For each line below that holds the word "computer", make a copy.

Data START

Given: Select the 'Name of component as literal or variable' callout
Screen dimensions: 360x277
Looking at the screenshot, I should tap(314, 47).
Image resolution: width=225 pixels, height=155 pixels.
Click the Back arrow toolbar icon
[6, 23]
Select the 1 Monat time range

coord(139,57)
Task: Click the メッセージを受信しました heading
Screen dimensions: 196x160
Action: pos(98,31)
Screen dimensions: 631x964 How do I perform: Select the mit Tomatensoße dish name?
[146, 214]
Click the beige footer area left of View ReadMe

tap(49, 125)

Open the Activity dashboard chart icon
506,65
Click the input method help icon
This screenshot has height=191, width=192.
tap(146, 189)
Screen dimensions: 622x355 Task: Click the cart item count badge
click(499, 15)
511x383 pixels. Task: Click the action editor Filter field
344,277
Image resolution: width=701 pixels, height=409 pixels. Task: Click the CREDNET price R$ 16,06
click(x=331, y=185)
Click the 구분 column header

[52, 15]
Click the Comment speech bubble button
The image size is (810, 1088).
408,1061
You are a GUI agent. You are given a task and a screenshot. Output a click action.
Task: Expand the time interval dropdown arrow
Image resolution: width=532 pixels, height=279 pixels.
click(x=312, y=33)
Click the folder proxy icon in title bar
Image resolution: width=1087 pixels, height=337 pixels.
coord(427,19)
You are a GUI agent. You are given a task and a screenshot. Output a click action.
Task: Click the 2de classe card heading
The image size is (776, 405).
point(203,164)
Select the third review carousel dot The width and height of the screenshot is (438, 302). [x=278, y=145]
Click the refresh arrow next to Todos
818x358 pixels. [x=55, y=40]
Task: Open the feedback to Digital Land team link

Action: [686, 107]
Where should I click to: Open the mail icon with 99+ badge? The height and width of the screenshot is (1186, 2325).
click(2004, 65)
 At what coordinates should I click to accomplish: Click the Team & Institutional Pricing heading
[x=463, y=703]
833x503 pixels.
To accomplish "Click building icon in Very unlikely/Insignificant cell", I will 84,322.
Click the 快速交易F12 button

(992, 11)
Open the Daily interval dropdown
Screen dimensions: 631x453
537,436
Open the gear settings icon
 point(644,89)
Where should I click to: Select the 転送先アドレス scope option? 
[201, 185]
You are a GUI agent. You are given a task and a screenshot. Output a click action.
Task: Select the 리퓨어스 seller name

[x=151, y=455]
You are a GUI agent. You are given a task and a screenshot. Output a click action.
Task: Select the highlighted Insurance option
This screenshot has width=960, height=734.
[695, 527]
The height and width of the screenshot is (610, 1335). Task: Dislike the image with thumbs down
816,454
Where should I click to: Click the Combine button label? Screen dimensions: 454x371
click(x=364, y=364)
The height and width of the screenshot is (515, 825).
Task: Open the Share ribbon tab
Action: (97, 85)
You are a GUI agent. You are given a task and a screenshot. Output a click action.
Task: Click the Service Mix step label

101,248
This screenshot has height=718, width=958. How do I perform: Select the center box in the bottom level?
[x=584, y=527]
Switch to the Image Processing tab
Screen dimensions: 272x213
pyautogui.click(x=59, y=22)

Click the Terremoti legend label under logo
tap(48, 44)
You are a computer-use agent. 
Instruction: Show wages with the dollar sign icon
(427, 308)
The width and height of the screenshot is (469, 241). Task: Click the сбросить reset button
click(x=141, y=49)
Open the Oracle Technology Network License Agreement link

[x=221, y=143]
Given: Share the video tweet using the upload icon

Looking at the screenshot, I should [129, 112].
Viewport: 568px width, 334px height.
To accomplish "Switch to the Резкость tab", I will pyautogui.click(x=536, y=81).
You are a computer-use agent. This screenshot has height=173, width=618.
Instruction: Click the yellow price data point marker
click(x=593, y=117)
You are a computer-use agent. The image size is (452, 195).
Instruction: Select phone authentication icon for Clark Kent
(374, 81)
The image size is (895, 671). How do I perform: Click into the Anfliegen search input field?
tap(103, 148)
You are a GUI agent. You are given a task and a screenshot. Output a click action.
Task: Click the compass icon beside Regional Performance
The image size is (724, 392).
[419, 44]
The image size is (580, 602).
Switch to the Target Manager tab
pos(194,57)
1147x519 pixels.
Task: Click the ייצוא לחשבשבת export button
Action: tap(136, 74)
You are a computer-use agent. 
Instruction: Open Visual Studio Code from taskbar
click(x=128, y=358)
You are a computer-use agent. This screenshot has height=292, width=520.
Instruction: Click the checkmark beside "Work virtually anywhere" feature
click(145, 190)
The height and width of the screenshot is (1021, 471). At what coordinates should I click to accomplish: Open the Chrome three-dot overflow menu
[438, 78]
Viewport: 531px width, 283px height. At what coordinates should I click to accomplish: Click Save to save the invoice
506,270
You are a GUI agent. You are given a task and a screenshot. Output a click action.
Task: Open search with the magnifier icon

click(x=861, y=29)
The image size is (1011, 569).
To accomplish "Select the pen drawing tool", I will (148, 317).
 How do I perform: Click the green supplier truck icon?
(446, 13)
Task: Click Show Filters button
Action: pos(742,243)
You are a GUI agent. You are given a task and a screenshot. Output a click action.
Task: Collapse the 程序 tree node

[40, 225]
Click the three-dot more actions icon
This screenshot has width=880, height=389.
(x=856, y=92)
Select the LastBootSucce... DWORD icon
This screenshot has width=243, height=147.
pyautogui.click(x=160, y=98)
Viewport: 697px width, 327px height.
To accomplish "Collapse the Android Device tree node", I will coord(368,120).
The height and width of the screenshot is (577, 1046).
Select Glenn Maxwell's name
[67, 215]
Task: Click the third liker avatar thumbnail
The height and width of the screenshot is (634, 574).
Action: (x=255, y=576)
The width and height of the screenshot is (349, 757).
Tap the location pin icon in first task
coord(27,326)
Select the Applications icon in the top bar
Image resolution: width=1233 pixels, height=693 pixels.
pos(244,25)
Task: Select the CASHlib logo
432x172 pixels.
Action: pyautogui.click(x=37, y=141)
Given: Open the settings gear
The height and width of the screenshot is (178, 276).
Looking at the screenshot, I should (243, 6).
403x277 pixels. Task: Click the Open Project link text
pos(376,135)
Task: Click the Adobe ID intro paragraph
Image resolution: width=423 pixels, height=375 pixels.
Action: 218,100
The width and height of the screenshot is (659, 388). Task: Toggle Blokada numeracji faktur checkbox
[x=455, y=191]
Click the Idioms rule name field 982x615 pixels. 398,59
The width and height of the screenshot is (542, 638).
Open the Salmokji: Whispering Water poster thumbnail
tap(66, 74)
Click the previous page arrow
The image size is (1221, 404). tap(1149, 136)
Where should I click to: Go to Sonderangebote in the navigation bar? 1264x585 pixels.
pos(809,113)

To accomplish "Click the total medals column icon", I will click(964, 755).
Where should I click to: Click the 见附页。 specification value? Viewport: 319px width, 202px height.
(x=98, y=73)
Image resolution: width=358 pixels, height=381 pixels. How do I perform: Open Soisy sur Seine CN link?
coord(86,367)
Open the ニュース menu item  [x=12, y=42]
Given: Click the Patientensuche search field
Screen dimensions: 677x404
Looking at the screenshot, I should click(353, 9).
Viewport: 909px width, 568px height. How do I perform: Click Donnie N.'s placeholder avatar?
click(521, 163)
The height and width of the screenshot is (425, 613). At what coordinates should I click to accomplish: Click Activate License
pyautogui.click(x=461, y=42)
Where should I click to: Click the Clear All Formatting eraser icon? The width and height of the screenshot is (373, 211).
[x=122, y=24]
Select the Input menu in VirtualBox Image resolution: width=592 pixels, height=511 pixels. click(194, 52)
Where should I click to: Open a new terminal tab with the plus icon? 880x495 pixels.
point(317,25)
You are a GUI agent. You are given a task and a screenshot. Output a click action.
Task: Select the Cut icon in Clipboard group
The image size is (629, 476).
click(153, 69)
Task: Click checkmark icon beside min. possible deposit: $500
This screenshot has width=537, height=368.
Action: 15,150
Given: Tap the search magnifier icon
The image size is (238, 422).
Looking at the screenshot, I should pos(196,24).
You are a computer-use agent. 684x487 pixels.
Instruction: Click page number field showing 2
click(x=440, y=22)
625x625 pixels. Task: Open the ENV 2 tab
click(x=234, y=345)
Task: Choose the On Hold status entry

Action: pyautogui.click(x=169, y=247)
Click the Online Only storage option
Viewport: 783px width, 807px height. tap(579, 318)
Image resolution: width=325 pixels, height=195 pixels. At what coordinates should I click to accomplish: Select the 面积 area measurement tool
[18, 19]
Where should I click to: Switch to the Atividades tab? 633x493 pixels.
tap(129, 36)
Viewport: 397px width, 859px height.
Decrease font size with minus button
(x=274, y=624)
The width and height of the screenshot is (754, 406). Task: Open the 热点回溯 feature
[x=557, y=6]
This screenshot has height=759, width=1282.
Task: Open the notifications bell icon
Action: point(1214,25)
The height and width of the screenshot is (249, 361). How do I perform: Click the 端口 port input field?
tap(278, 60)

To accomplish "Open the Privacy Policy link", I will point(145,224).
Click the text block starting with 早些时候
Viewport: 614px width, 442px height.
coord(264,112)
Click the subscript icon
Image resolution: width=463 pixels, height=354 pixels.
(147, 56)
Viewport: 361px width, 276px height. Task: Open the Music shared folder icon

Data END

* Problem solution *
You are a computer-use agent. 
You are a computer-use agent. This screenshot has height=173, width=618.
You are a computer-use agent. The image size is (452, 195).
You are a computer-use agent. 
You are a computer-use agent. This screenshot has height=292, width=520.
You are a computer-use agent. 684x487 pixels.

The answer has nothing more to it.